¿Te quejas demasiado?

Desde MA Psicólogos, especialistas en niños, adolescentes y adultos, vamos a hablar sobre la queja persistente y sus desventajas.

Entendemos por queja esa reclamación o protesta que se hace ante alguien o algo a causa de un desacuerdo o inconformidad, normalmente debido a una actuación o comportamiento. Partiendo de esta base, y siendo sinceros lo cierto es que todos nos hemos quejado alguna vez de algo. Seguramente con razón en algunas ocasiones y más cuestionable en otras… La queja forma parte de nuestro entramado social.

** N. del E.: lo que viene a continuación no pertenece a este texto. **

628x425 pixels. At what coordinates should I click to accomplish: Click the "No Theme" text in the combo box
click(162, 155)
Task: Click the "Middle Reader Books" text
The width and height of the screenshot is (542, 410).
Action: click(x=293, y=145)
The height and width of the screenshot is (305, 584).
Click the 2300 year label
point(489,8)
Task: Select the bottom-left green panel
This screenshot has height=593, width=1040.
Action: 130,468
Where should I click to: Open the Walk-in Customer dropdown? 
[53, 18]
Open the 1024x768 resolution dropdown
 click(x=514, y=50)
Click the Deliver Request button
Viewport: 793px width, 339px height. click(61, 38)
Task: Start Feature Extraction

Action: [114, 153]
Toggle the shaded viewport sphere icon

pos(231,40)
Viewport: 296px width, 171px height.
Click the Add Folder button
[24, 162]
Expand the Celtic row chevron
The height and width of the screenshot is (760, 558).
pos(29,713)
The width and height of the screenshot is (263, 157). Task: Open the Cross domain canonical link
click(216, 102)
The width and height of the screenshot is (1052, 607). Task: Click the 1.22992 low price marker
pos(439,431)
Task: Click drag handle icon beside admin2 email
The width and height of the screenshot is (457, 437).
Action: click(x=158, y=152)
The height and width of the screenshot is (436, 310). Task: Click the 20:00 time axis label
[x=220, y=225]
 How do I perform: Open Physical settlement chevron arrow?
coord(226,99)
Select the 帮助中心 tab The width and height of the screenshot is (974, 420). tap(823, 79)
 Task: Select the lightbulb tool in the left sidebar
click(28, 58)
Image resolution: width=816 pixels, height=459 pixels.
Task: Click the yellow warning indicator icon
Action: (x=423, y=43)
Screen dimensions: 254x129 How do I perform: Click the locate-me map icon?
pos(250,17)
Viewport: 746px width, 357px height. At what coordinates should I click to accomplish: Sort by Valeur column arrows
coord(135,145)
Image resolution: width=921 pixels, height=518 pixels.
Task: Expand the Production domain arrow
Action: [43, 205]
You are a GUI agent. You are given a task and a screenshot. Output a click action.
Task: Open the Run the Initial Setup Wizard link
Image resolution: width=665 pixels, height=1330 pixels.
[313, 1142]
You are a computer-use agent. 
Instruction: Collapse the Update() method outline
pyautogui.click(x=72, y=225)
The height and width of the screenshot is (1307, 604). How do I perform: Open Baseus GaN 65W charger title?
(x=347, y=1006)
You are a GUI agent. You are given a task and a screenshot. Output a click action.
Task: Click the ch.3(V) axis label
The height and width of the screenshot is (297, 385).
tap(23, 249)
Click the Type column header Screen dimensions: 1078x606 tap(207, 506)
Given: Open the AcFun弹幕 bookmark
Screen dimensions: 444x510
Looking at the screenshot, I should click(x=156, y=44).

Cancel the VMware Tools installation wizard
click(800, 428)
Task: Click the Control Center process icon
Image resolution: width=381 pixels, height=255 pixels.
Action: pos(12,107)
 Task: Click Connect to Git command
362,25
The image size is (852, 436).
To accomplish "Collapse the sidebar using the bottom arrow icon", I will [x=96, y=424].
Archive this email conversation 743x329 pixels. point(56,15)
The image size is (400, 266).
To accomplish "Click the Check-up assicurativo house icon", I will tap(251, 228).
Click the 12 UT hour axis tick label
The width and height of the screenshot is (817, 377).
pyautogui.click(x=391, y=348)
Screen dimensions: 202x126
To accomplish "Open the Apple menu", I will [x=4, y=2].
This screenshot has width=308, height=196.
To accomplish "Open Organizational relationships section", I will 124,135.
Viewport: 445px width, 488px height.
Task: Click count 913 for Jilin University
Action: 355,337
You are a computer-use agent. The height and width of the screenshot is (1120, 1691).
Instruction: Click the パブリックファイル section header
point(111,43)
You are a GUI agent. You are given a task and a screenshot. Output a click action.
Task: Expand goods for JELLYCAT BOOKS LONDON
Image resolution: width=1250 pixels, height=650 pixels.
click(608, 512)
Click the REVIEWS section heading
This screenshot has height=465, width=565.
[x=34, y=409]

Ahora bien, por nuestra experiencia, también somos conocedores de personas que, con un patrón consolidado de respuesta, tienden a la queja ante cualquier situación. Quejarse es lícito, faltaría más, pero quejarse siempre… suele tener detrás ciertas cuestiones a mejorar. La queja suele enmascarar la asunción y reconocimiento de errores propios, el echar la culpa a los demás, falta de madurez, ausencia de resiliencia, actitud derrotista y un largo etcétera. Y sobre todo, socialmente los demás detectan este tipo de respuesta, que no suele ayudar a la imagen que transmite la persona emisora.

La mesura como clave

Por tanto, un tema a destacar es la mesura en cuanto a la proyección de la queja. Es decir, entender selectivamente las situaciones que realmente merecen este tipo de acción, asumiendo que en muchas otras ocasiones la responsabilidad de lo que ocurre recae, aunque no nos guste, en nosotros mismos. De esta forma, cuando nos quejemos, realmente se tomará más en serio la cuestión a tratar. La experiencia es una gran baza para ayudarnos en este sentido, pues nos dota de habilidades y aprendizajes que hacen que asumamos de forma madura el peso de las circunstancias. Ligado a esto esta una de las variables con más peso cuando tocamos este tema, la autoestima. Esa percepción que tenemos de nosotros mismos se va fortaleciendo con el afrontamiento activo de situaciones (mayoritariamente poco agradables), que de otra forma no enfrentaríamos si la queja apareciese en escena con algún tipo de excusa por ejemplo. Sentirnos capaces de resolver una tarea o útiles en el sentido de servir para cualquier acción eliminan paulatinamente esa tendencia a la queja que puede arraigarse cuando tendemos a ciertas posturas derrotistas. El apoyo social siempre será otra variable que fomentará el fortalecimiento de esa valoración positiva de nosotros mismos.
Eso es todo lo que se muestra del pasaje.